Interview mit den Initiatoren der Geschichtswerkstatt "Das Wissen der Zeitzeugen sichern"

Wie sah der Alltag der Menschen in Königswinter und Bad Honnef während des Ersten Weltkriegs an der "Heimatfront" aus? Die Volkshochschule (VHS) Siebengebirge und das Haus Gutenberg gehen dieser Frage in einer Geschichtswerkstatt nach.

 Erforschen den Kriegsalltag: VHS-Leiterin Hedwig Roos-Schumacher (links) und Dozentin Annemarie Große-Jütte.

Erforschen den Kriegsalltag: VHS-Leiterin Hedwig Roos-Schumacher (links) und Dozentin Annemarie Große-Jütte.

Foto: Oschmann

Mit VHS-Leiterin Hedwig Roos-Schumacher und Dozentin Annemarie Große-Jütte sprach Roswitha Oschmann.

Hundert Jahre nach Ausbruch des Ersten Weltkriegs werden wir geradezu überschwemmt mit Büchern, Filmen und anderen Veröffentlichungen zu diesem Thema. Warum widmet sich nun auch die VHS dem Ereignis?

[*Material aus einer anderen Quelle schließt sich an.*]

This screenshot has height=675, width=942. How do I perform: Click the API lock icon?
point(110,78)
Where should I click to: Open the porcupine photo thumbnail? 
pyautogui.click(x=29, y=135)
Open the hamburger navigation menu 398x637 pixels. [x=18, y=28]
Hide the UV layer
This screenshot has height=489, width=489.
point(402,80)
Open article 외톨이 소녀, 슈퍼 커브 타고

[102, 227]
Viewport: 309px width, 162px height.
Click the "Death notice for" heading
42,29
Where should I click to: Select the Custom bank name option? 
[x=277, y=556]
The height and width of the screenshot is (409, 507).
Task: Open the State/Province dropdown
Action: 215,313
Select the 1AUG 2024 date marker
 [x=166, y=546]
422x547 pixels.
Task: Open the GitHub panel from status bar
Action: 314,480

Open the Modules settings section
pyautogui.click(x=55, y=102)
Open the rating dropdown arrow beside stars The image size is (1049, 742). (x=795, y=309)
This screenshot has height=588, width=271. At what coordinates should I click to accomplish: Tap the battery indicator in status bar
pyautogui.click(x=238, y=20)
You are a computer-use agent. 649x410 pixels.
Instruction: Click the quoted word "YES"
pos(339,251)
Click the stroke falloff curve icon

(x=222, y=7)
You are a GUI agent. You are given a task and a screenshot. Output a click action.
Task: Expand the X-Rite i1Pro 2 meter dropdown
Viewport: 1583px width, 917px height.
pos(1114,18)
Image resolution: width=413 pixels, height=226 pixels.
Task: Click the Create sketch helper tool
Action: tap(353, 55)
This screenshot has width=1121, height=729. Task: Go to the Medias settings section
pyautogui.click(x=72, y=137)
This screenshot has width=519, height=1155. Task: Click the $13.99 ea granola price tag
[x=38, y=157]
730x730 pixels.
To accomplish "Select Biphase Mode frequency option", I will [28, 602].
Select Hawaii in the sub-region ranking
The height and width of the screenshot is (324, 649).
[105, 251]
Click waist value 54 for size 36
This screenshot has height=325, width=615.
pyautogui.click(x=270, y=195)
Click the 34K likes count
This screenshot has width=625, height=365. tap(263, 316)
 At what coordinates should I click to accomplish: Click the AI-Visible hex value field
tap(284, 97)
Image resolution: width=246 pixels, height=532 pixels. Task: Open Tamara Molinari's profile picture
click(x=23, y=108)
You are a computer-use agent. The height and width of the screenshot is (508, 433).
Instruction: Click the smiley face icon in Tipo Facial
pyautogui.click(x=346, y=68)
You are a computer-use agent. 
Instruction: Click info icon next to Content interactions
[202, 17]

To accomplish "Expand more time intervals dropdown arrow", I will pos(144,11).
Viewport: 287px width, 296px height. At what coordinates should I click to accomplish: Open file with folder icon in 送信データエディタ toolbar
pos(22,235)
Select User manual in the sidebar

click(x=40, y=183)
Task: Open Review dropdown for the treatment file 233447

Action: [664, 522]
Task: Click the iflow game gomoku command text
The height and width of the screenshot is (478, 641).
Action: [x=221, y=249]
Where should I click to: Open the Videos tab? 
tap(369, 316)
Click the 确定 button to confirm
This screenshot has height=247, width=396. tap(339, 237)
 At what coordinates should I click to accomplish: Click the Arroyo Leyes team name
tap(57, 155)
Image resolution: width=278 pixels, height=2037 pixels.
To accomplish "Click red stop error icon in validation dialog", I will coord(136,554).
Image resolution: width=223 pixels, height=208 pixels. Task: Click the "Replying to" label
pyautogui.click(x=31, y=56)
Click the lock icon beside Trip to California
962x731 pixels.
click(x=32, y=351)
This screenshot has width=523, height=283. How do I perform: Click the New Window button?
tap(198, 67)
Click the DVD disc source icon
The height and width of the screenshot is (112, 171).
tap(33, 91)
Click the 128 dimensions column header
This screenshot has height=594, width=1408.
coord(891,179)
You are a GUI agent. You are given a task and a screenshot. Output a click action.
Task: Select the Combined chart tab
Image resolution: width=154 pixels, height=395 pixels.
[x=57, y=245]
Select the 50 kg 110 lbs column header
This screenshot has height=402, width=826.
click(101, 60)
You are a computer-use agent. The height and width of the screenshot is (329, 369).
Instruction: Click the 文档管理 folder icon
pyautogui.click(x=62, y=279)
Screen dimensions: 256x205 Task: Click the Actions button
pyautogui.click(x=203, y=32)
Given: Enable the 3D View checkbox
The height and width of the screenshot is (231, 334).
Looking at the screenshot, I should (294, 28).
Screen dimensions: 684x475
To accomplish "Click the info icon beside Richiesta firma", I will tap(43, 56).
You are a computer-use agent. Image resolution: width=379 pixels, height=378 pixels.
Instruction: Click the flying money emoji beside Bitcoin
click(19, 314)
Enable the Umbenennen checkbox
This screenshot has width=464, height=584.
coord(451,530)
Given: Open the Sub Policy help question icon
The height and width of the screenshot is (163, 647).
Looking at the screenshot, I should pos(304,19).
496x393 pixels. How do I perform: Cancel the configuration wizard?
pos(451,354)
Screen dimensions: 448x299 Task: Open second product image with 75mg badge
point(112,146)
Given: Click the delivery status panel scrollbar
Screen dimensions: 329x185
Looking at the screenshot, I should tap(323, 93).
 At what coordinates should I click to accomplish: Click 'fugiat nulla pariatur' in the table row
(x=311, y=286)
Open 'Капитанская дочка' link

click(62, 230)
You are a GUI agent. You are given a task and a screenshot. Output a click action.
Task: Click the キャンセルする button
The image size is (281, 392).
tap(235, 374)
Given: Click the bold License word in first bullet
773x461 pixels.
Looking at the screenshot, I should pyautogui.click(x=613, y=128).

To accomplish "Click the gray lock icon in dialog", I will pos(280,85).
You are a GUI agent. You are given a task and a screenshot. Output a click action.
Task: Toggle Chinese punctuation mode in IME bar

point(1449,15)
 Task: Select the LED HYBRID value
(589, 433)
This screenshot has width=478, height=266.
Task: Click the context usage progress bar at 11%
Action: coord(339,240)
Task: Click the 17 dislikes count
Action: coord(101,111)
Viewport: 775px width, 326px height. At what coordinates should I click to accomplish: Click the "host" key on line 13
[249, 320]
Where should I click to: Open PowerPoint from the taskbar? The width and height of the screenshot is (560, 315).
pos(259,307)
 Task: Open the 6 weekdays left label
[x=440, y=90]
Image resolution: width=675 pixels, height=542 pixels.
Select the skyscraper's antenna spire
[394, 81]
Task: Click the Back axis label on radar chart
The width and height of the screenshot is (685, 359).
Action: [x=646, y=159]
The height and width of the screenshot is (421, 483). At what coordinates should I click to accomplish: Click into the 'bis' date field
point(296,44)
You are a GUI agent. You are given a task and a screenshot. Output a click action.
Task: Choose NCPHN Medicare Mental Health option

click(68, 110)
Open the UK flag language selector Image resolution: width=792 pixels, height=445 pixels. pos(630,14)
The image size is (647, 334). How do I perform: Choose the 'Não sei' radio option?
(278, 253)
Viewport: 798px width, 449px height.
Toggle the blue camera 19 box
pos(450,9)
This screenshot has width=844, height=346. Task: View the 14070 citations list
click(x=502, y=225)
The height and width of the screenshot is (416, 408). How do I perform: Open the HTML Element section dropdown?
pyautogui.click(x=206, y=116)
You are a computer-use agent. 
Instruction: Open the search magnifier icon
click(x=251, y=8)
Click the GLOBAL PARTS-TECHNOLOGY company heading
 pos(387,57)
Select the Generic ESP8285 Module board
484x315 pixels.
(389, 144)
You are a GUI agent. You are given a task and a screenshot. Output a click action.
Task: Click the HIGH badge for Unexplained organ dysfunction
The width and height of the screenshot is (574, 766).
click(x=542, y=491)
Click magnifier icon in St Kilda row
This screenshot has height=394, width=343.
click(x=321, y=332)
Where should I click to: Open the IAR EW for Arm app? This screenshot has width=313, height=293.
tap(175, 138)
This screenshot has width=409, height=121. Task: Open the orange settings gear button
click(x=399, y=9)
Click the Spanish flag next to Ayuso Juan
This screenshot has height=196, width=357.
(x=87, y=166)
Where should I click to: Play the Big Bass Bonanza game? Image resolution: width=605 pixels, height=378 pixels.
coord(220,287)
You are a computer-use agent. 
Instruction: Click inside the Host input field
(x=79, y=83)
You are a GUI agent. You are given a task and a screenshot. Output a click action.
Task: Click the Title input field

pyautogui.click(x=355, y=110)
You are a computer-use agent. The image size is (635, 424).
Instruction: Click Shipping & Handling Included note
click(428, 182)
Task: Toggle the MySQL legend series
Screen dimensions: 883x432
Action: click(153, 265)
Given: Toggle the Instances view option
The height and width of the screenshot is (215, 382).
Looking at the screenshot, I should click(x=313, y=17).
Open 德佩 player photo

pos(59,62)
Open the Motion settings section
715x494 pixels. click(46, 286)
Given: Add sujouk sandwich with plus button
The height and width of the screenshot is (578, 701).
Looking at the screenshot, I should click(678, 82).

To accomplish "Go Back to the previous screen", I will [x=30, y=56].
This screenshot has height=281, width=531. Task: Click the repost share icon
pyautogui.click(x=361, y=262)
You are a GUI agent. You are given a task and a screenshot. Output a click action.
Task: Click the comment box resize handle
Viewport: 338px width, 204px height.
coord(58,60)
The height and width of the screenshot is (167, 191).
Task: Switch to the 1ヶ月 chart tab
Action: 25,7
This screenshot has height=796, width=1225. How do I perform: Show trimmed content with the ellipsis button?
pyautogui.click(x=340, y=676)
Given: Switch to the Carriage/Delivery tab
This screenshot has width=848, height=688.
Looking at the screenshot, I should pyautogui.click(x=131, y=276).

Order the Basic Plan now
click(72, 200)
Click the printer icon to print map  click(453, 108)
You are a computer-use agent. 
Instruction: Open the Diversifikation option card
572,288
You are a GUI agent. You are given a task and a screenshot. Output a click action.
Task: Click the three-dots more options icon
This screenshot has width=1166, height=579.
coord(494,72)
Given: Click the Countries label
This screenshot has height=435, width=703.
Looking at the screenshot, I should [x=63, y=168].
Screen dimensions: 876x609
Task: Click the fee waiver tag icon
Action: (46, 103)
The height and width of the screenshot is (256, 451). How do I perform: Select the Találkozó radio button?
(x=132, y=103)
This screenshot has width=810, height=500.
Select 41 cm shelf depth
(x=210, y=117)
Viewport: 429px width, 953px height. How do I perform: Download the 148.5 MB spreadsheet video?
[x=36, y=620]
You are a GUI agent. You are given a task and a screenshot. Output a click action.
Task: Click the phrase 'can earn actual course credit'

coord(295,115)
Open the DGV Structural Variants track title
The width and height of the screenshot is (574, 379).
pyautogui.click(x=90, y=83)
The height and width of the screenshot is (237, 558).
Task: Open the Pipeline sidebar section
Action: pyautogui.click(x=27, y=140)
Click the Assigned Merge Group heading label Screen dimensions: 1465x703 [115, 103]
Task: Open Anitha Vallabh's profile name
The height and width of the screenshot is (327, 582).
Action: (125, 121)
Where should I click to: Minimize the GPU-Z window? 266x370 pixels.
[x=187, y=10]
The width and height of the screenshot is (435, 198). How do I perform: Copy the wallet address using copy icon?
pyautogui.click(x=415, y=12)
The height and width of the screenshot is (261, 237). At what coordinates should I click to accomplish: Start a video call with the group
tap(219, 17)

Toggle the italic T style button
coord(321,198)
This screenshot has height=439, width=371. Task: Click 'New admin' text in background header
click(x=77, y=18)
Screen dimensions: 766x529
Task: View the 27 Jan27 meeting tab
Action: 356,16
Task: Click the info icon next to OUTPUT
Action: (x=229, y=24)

Hedwig Roos-Schumacher: Geschichte ist immer dann interessant, wenn eigene Betroffenheit vorliegt. Und der Erste Weltkrieg ist noch in den Familiengedächtnissen präsent.

Annemarie Große-Jütte: Der Erste Weltkrieg ist ein Medienereignis, weil er als die "Jahrhundertkatastrophe" und mit seinen Folgen die Menschen auch heute noch betroffen macht und betrifft. Aber im Unterschied zu früheren Sichtweisen, die sich auf militärische und politische Großereignisse konzentrierten, wird dabei der Kriegsalltag an der Front und immer mehr auch an der "Heimatfront" in den Mittelpunkt gerückt. Auch wir gehen der Frage nach, wie die Menschen in Honnef und Königswinter den Krieg erlebt haben. Denn wenn in den Familien erzählt wird, was der Krieg für den Urgroßvater bedeutet hat, bringt das eine größere Nähe zu dem Geschehen. In Bonn, in Rheinbreitbach und in Linz gab es dazu bereits Projekte. Im Siebengebirge liegt der Schatz noch begraben.

Wo wollen Sie ihn finden?

Große-Jütte: Wir nutzen die Archive der Honnefer Volkszeitung und des Echo des Siebengebirges. Wir haben Aussicht auf zwei Tagebücher aus dieser Zeit.

Roos-Schumacher: Wir hoffen auch auf private Fundstücke. Wer sich nicht selbst an der Geschichtswerkstatt beteiligen möchte, kann diese Familienschätze auch zur Auswertung abgeben, ob Tagebücher, Briefe, Karten, Dokumente, Fotoalben aus der Zeit, Rechnungen, Rezepte oder Gegenstände.

Was versprechen Sie sich von dieser Arbeit?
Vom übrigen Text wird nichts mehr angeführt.